- [ABOUT THIS TASK]:
Exactly retype the lines from the top of the data through the line containing "پیراهن مجلسی دانتل حریر سایزبزرگ 6595 (134, 1589)", leaving out every picture.
* * * *
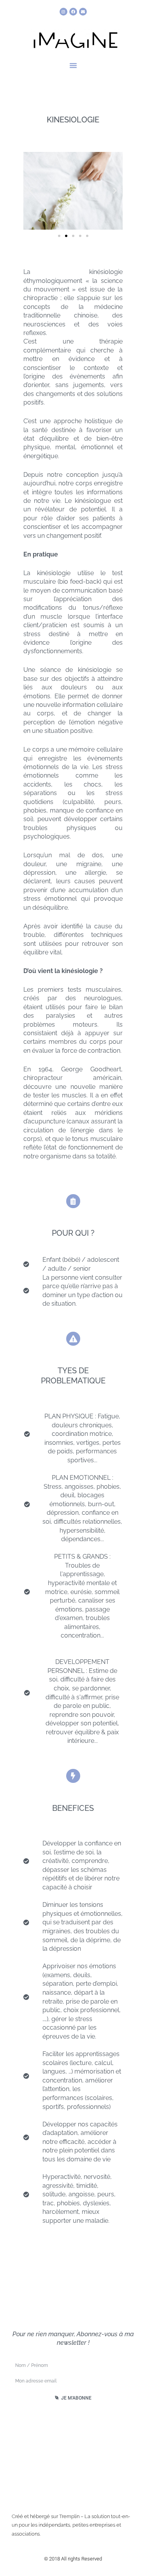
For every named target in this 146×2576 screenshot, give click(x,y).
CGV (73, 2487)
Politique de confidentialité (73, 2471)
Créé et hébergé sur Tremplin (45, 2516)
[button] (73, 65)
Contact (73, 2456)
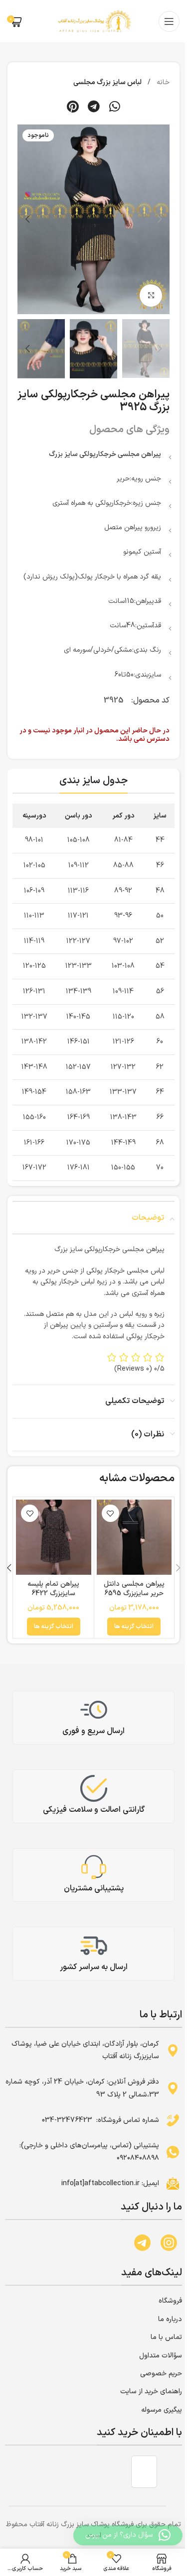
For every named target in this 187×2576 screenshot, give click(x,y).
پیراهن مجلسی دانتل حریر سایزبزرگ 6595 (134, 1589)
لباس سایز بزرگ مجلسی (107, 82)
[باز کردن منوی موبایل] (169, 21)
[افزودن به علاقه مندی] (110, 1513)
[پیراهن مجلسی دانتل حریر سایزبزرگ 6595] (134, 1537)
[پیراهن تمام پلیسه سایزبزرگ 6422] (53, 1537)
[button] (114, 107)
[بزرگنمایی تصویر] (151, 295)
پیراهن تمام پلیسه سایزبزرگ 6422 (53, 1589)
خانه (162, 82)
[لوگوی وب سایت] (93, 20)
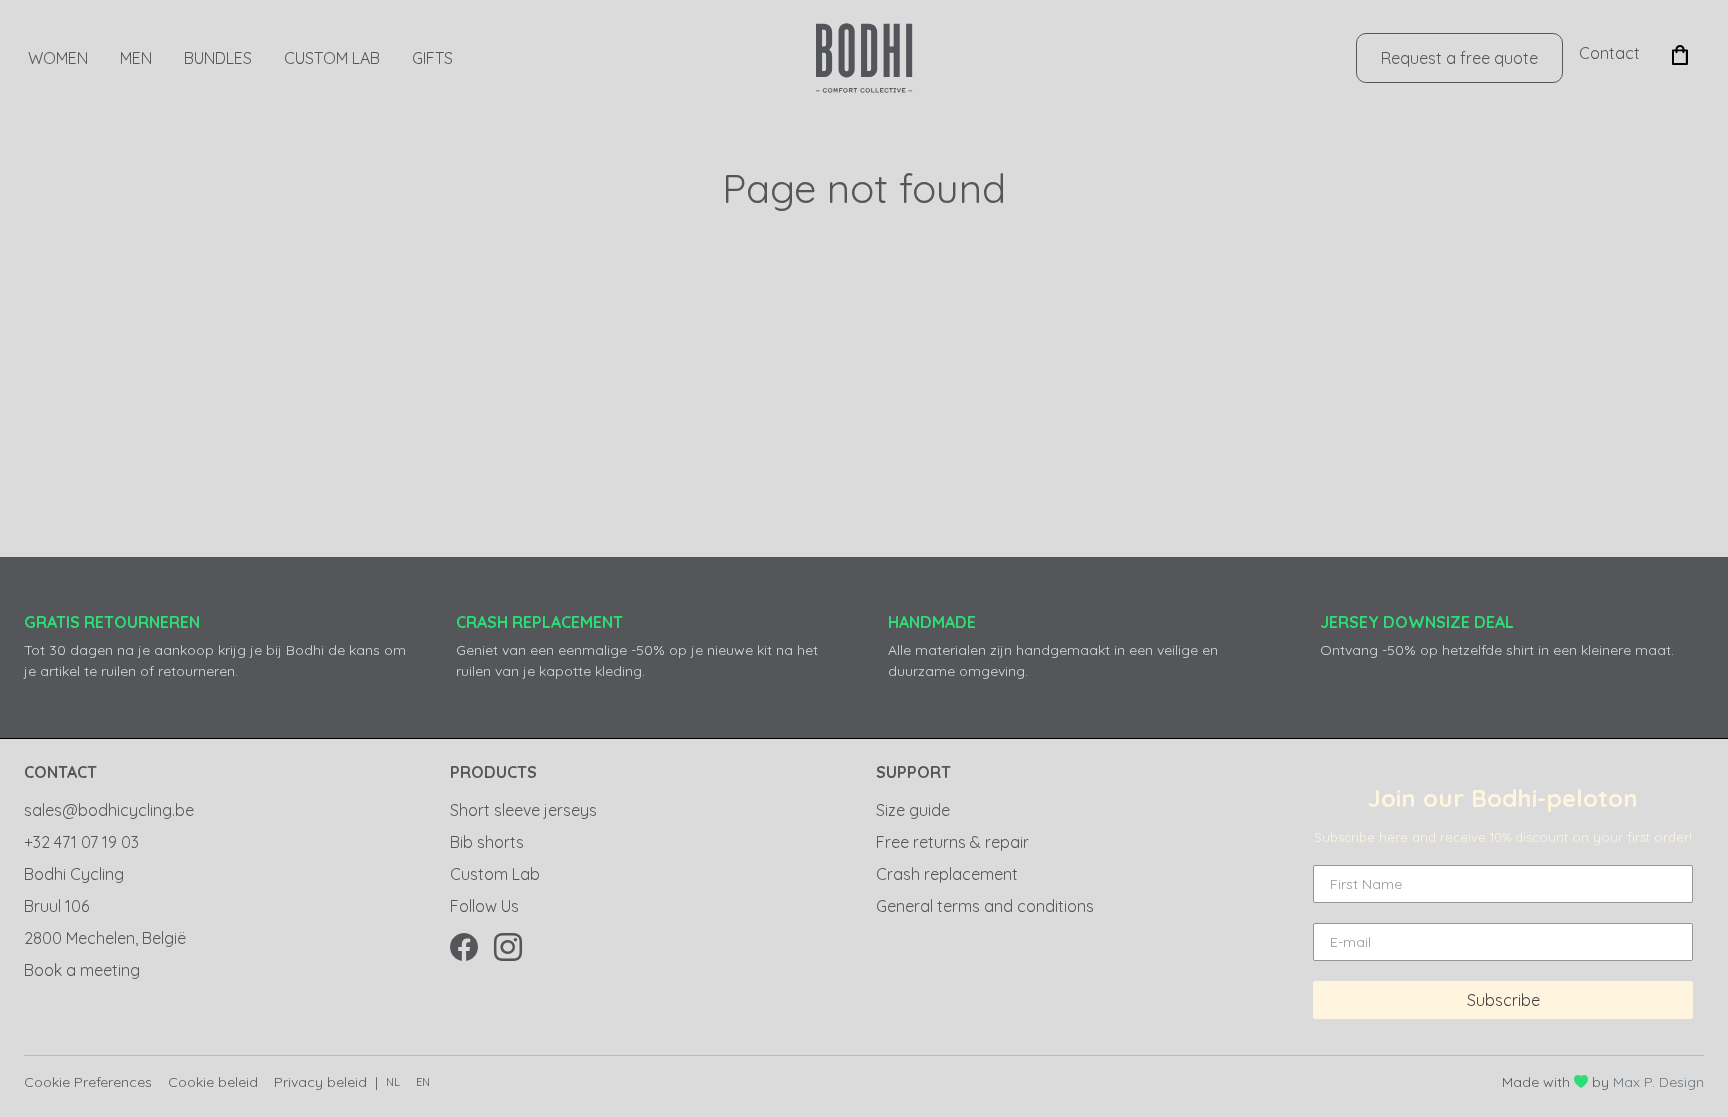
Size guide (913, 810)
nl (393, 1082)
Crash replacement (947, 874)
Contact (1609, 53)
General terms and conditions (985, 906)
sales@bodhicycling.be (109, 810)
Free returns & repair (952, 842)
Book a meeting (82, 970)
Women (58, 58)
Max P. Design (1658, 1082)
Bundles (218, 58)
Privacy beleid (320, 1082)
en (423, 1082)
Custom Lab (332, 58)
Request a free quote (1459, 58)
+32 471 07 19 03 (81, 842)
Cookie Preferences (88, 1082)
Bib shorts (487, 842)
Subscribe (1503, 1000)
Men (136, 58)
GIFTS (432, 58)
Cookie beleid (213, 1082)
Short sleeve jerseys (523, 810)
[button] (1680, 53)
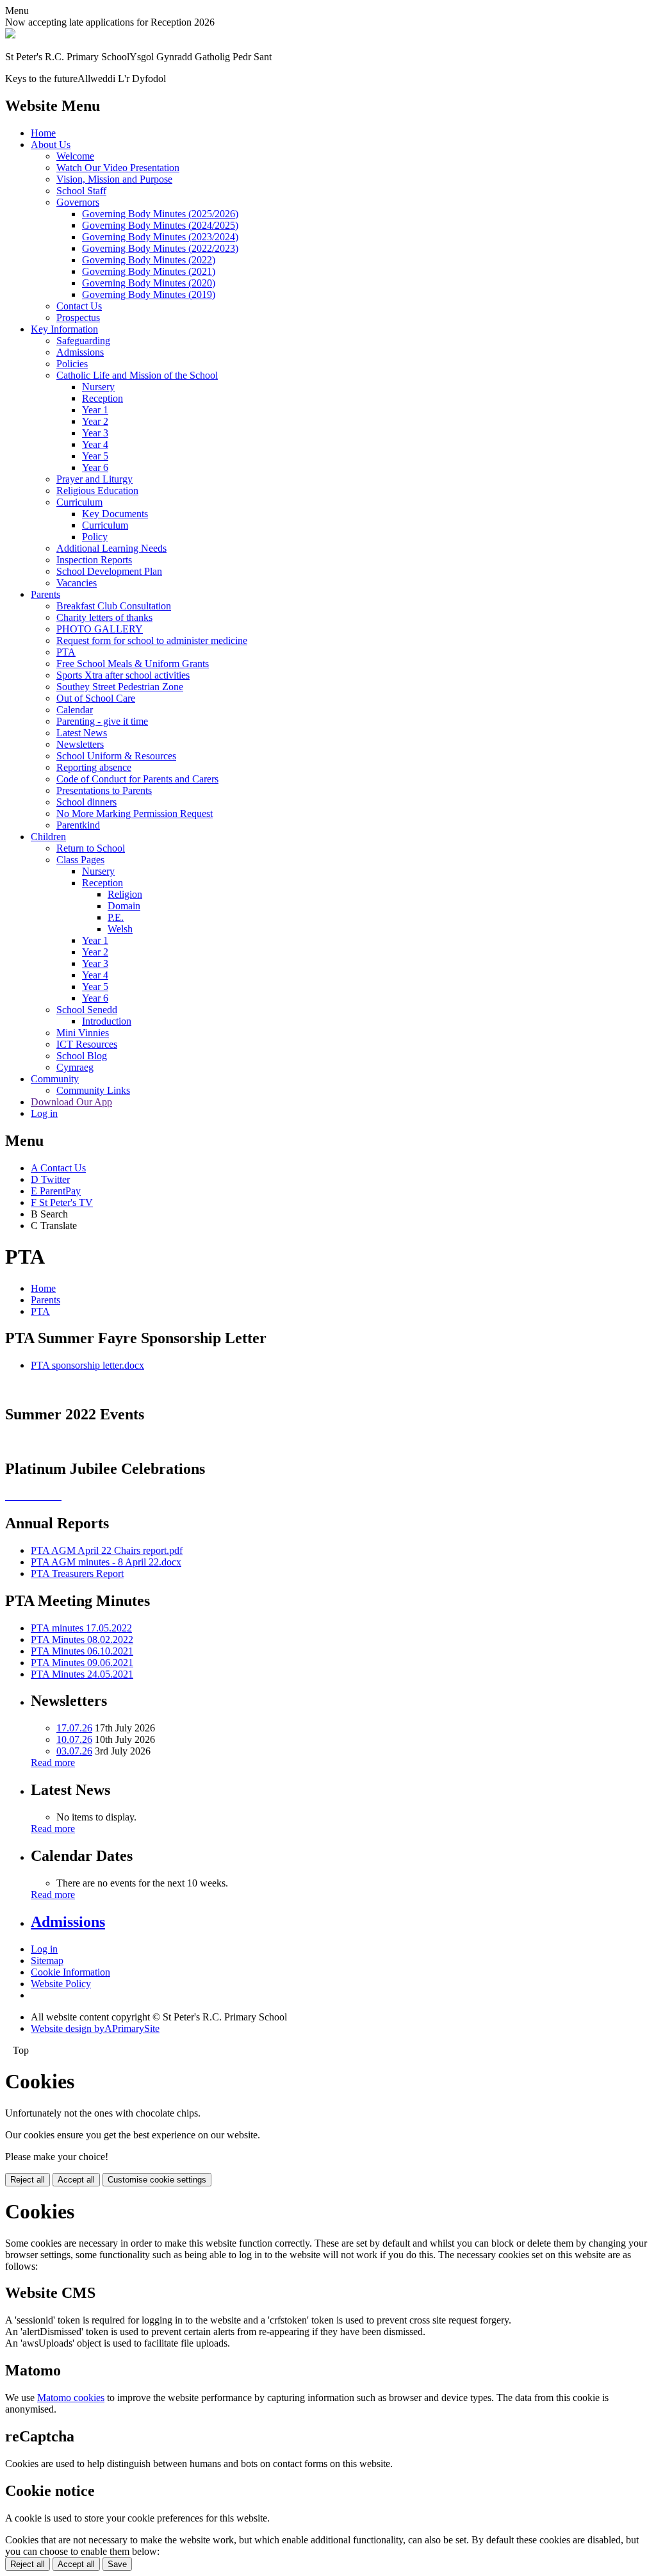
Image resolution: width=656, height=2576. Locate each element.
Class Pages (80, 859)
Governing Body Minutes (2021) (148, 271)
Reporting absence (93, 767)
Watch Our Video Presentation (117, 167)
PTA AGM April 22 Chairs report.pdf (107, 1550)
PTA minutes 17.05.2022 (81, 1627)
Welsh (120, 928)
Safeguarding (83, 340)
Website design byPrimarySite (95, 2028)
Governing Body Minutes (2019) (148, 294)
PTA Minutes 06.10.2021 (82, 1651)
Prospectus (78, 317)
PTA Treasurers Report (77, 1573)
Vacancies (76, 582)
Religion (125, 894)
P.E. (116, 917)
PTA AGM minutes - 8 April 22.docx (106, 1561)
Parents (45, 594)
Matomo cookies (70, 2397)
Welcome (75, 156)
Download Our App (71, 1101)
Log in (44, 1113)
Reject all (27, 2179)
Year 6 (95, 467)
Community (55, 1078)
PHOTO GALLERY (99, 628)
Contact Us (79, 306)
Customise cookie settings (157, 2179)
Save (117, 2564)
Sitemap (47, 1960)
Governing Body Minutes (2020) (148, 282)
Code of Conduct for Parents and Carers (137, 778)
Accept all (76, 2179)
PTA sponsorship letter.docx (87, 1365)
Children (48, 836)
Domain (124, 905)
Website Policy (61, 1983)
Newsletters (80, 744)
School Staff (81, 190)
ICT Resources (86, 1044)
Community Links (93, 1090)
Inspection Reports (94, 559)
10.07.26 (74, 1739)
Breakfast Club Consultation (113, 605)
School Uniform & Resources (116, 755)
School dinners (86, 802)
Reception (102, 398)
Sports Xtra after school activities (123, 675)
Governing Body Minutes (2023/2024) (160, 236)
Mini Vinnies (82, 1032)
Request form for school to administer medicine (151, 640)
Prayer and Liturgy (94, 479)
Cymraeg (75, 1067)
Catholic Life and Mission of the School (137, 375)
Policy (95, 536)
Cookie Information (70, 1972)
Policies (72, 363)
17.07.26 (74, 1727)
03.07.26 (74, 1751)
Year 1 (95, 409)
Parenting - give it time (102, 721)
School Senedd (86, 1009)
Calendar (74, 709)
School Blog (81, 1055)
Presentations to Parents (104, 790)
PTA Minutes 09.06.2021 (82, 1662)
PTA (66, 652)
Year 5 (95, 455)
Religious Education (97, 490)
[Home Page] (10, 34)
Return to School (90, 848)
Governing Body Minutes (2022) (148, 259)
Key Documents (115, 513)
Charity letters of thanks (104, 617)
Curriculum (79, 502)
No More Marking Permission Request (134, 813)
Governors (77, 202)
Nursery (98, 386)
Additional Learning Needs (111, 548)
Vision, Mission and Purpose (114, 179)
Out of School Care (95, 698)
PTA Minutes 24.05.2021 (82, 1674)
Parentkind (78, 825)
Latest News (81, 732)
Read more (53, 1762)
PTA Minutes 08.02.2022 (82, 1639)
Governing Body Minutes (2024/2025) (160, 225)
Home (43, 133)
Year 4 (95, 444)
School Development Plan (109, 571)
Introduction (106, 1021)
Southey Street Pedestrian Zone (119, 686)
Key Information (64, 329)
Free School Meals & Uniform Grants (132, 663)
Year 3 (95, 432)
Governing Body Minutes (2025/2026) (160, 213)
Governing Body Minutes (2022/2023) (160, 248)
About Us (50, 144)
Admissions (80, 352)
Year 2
* * * *
- [EXPECTED OUTPUT]:
For every named target in this 146×2576 screenshot, give click(x,y).
CGV (73, 2487)
Politique de confidentialité (73, 2471)
Créé et hébergé sur Tremplin (45, 2516)
[button] (73, 65)
Contact (73, 2456)
For every named target in this 187×2576 screenshot, give click(x,y).
پیراهن مجلسی دانتل حریر سایزبزرگ 6595 (134, 1589)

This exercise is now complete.